My guess is that you have a coding error that causes an access to incorrect or uninitialized memory. Different ordering of modules in the linker can rearrange memory layout - sometimes the reference will be harmless, sometimes not.

That you get an access violation is good - that will help you identify the memory reference that is at fault and then you can backtrack from there to find the error. Try the debug build again with Generate Interface Blocks and Check Routine Interfaces turned on, if they are not already. If that does not help, then try using Static Verifier as explained in the documentation.

Jon_D · ‎12-20-2007

Steve,

I have already tried both of your suggestions with no luck. I get no errors or warnings with the debug build with the mentioned options turned on. Static Verifier gives me a
#10014: problem during multi-file optimization compilation (code 3) error which is not very helpful.

I also thought that getting access violation error was good but when the debug and release versions behave differently, I don't know how to find the source of the problem. Do you possibly have any other suggestions?

Thanks,
Jon

Steven_L_Intel1 · ‎12-20-2007

Try a debug build with optimization enabled and see if that changes the behavior. Or in the release configuration, turn on debugging in the Fortran and Linker options. Even in release mode, the traceback should identify the line (or region) of code being executed.

Jon_D · ‎12-20-2007

Thanks Steve!

I figured out the problem inserting diagnostic WRITE statements in the code; it was an uninitialized variable. What threw me off was the seemingly random behavior of the compiler. I would insert a WRITE statement in the code and the program would run fine. Then I would just modify a comment line (no change to the active source code that gets compiled) and the program would give me access violation error. Figuring this behavior took me several days. Can the compiler be improved on this front so that compilation of problematic code will look less of a random process?

Jon

Steven_L_Intel1 · ‎12-20-2007

It's not something the compiler can "improve". Any change to the code or data layout can "move" problems referencing uninitialized storage. The best we could do is improve diagnostics for uninitialized variables.

However, the very fact that the symptoms change when you make "unrelated" changes is a red flag for such a problem and should be a big clue.

Jon_D · ‎12-20-2007

Steve,

Now that I know what caused my headaches last few days, I went ahead and did some tests.
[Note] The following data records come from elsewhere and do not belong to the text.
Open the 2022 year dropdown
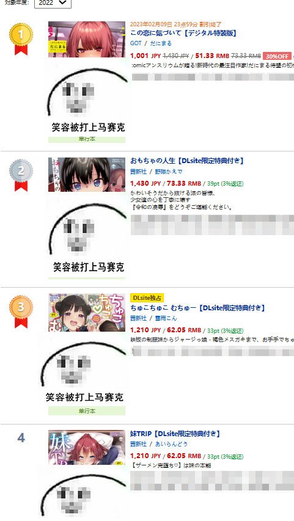The width and height of the screenshot is (294, 521). 53,3
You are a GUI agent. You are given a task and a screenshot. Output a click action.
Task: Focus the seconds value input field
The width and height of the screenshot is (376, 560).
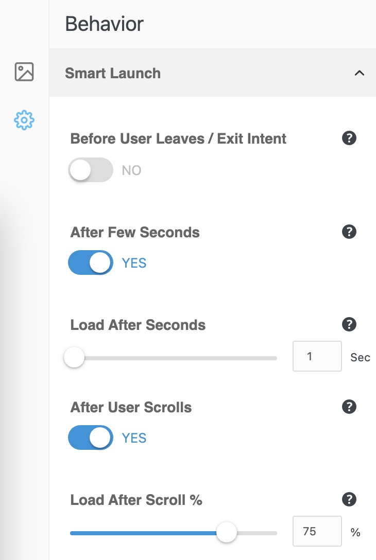317,356
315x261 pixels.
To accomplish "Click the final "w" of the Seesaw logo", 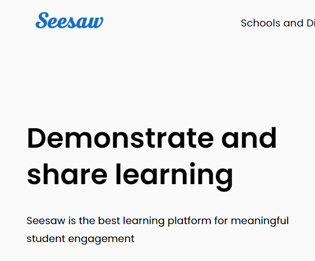I will (x=96, y=22).
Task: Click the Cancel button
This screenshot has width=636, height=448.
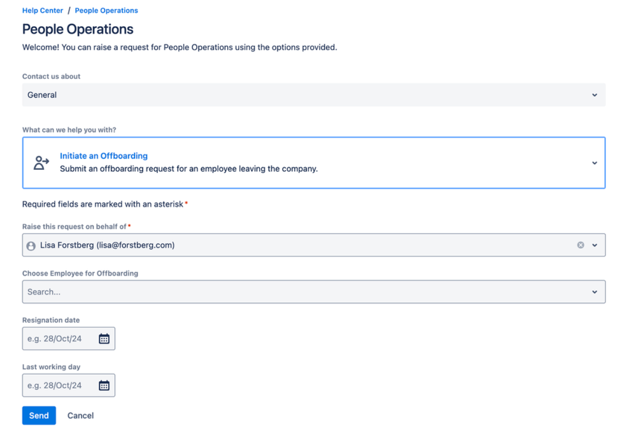Action: [x=81, y=416]
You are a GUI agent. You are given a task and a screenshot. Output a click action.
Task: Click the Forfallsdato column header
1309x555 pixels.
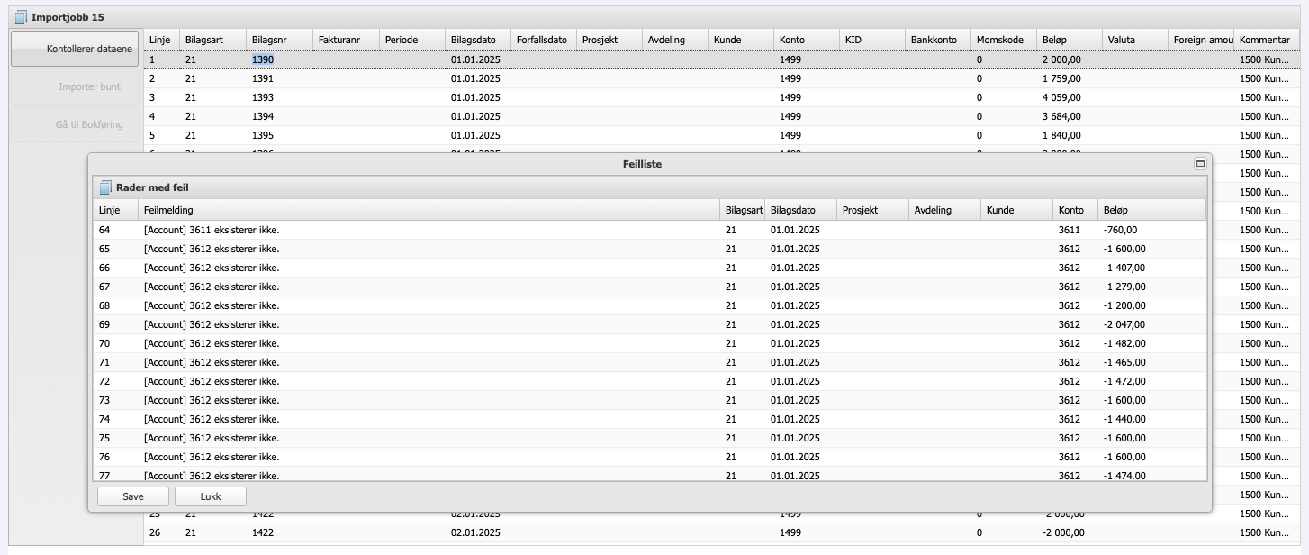[542, 40]
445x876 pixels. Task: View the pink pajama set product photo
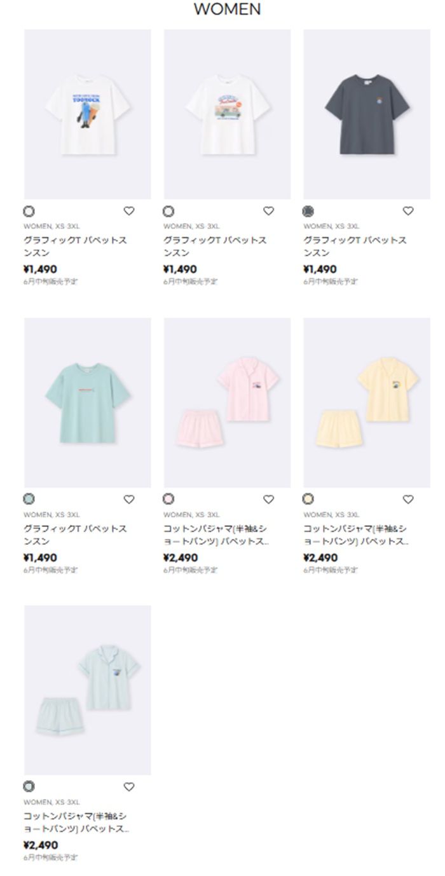[227, 402]
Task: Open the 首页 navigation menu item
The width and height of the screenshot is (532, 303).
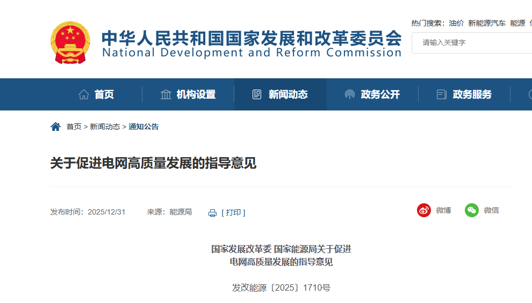Action: coord(104,95)
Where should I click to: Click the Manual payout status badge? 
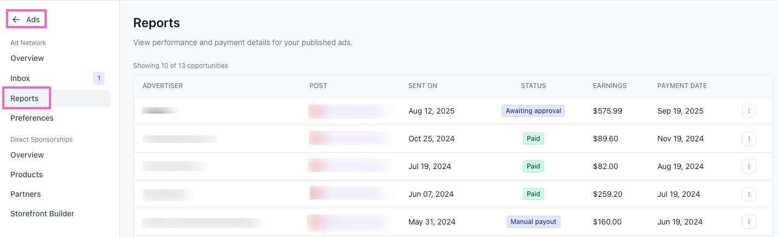click(x=533, y=222)

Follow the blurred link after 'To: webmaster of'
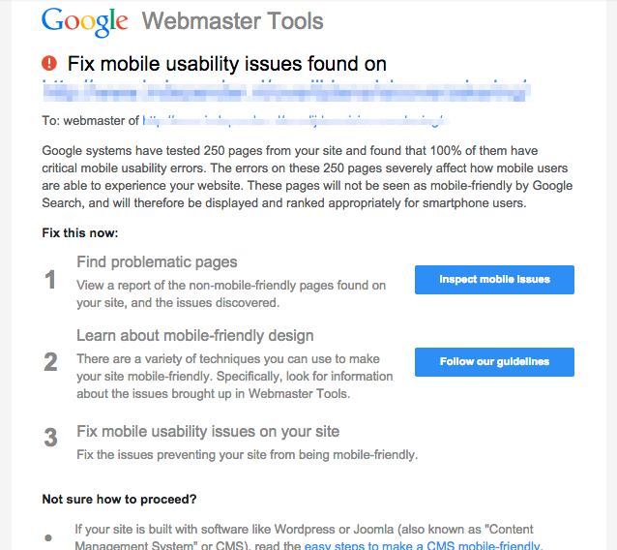[294, 122]
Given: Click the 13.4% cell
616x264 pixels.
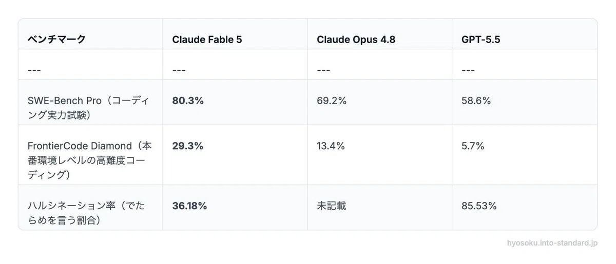Looking at the screenshot, I should pyautogui.click(x=331, y=146).
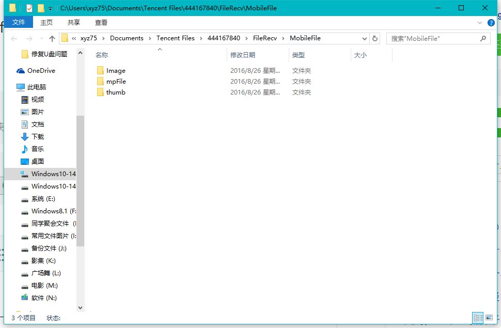Select the OneDrive entry in the sidebar
Screen dimensions: 501x328
[35, 70]
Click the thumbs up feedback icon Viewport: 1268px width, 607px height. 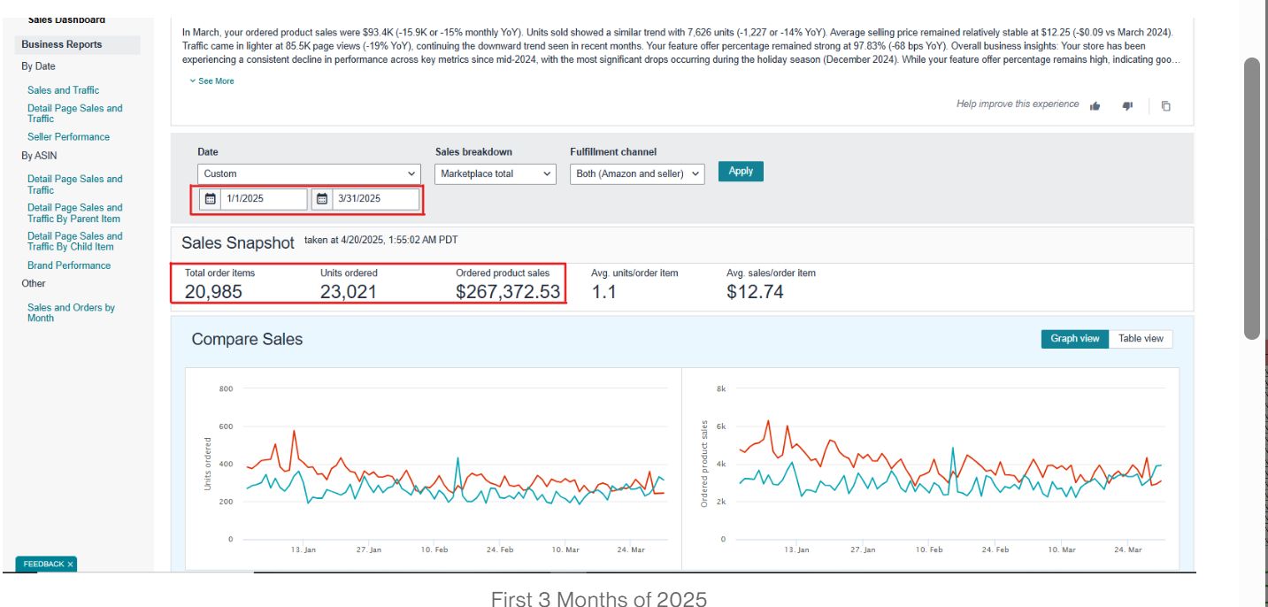click(x=1095, y=105)
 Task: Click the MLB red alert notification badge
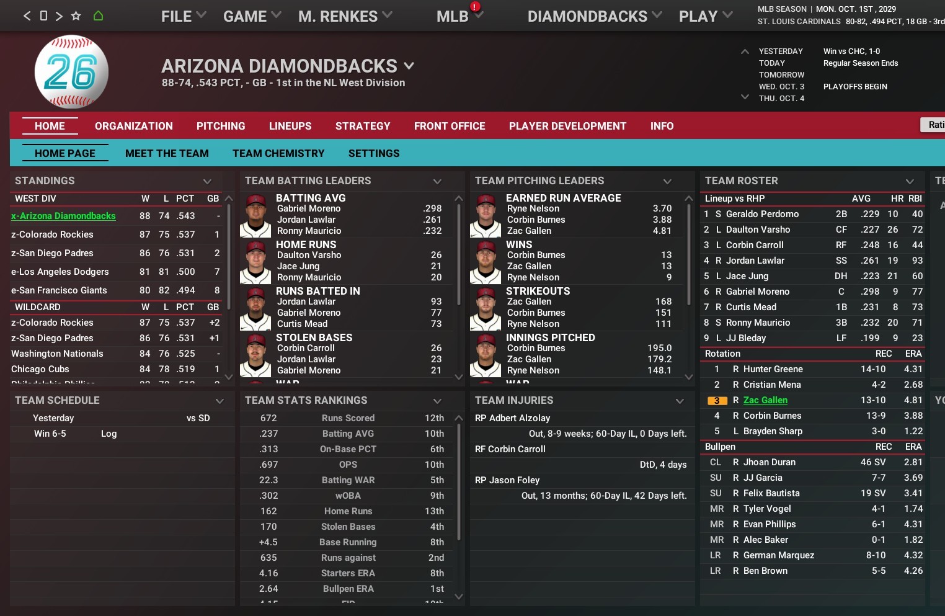pos(475,7)
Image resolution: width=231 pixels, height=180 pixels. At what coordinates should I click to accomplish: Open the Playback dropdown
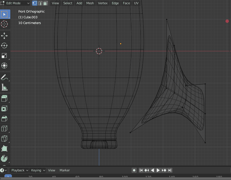point(19,170)
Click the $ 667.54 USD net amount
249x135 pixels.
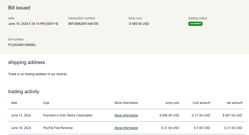pos(232,115)
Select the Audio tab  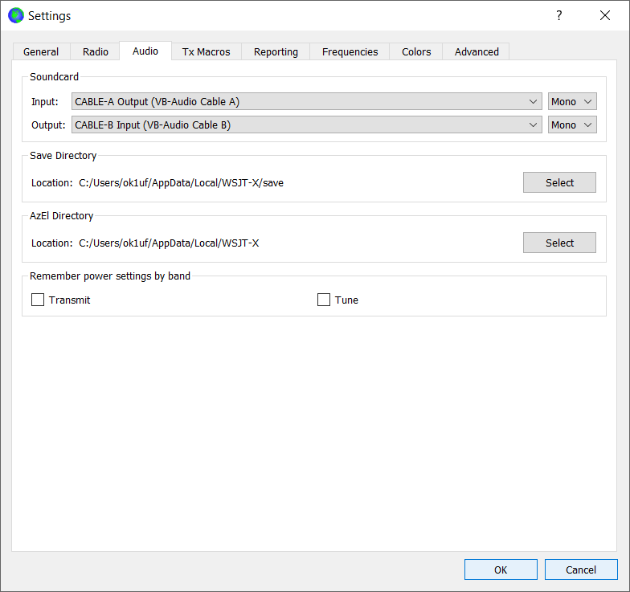[145, 51]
I intentionally left the variable uninitialized. The variable is used as the upper bound of an array. Sure enough I got the access violation. A print-out of the variable revealed a large number instead of zero (in debug mode this variable is set to zero automatically). Then, I set Fortran > Run-time > Check Array and String Bounds to Yes. Now, the print-out of the variable showed it was set to zero automatically and my program ran just fine. In my opinion, there is no diagnostic benefit to checking array and string bounds if the behavior of the code will automatically change from one setting to another. If the program generated an error during run-time instead of settting the variable to zero automatically, it would save programmers some time in debugging their code.

Thanks,
Jon

Steven_L_Intel1 · ‎12-20-2007

It is not setting anything to zero. Rather, you moved variables around and the uninitialized location you accessed was in a different location and had a different value. Did you try turning on uninitialized variable detection. It's not comprehensive, but might help. Static Verifier, if you can get it to work for you, might do a better job.